'''
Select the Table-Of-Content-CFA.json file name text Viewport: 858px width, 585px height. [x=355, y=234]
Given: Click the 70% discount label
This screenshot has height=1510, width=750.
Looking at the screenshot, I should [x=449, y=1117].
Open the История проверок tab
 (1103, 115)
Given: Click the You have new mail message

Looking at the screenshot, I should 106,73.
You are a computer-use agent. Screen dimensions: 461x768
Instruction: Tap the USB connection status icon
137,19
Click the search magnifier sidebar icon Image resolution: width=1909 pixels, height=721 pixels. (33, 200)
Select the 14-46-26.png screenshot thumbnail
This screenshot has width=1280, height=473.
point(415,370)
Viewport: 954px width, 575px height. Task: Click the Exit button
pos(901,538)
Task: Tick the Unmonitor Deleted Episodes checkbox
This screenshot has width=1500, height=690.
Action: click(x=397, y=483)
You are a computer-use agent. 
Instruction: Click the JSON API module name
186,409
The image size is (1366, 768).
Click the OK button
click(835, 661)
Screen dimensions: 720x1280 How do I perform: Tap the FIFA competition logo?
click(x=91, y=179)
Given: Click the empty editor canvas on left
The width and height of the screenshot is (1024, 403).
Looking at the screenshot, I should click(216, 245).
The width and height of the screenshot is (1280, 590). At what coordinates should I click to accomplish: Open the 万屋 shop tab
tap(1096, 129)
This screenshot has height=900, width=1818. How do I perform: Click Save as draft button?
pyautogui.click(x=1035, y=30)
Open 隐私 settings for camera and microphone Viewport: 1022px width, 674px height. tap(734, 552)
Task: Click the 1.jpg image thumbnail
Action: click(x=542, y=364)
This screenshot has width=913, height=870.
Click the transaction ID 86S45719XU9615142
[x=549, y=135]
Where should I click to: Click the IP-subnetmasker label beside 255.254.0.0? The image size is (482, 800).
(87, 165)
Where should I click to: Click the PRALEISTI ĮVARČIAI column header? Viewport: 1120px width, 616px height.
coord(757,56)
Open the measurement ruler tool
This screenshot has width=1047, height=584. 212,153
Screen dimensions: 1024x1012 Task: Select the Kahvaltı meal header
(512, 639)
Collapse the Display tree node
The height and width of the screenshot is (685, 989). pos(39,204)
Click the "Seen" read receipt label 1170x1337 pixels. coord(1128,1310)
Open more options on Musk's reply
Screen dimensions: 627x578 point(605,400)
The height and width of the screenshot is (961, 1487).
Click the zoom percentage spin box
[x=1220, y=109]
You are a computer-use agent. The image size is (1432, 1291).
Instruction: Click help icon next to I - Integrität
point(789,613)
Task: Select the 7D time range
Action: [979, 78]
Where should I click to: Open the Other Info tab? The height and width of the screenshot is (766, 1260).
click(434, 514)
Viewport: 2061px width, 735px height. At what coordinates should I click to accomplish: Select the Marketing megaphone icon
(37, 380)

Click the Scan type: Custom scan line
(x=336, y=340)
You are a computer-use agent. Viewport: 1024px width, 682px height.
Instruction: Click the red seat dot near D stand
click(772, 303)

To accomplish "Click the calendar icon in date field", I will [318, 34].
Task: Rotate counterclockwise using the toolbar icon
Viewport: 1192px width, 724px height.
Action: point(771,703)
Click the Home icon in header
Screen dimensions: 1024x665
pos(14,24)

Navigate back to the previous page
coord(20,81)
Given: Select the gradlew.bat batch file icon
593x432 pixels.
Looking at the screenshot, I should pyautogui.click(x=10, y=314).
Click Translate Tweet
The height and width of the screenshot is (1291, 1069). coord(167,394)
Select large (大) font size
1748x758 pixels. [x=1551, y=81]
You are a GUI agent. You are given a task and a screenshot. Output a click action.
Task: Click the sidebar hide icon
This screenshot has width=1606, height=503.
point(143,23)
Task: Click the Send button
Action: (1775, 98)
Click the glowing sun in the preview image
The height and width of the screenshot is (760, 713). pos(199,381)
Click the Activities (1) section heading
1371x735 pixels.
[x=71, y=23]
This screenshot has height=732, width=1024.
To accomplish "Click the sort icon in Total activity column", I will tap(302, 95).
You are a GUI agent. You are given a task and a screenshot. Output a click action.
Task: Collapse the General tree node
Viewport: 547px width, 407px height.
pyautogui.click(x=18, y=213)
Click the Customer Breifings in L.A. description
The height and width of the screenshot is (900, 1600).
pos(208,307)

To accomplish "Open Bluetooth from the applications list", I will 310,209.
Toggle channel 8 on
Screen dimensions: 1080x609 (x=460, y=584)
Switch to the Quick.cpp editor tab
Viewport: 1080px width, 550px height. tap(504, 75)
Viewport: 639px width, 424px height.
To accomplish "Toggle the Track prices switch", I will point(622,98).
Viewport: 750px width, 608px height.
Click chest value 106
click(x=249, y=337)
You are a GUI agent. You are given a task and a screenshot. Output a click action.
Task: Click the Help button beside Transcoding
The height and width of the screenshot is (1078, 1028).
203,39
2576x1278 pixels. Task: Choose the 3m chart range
'''
▶ _Objective_
Collect every line of the material above that contains the word "what", copying each one in full. Count a line only when the letters match in case.

▶ _Exercise solution_
The width and height of the screenshot is (1280, 590). At what coordinates should I click to accomplish: Open the 万屋 shop tab
Viewport: 2061px width, 735px height. At what coordinates should I click to accomplish: Select the Marketing megaphone icon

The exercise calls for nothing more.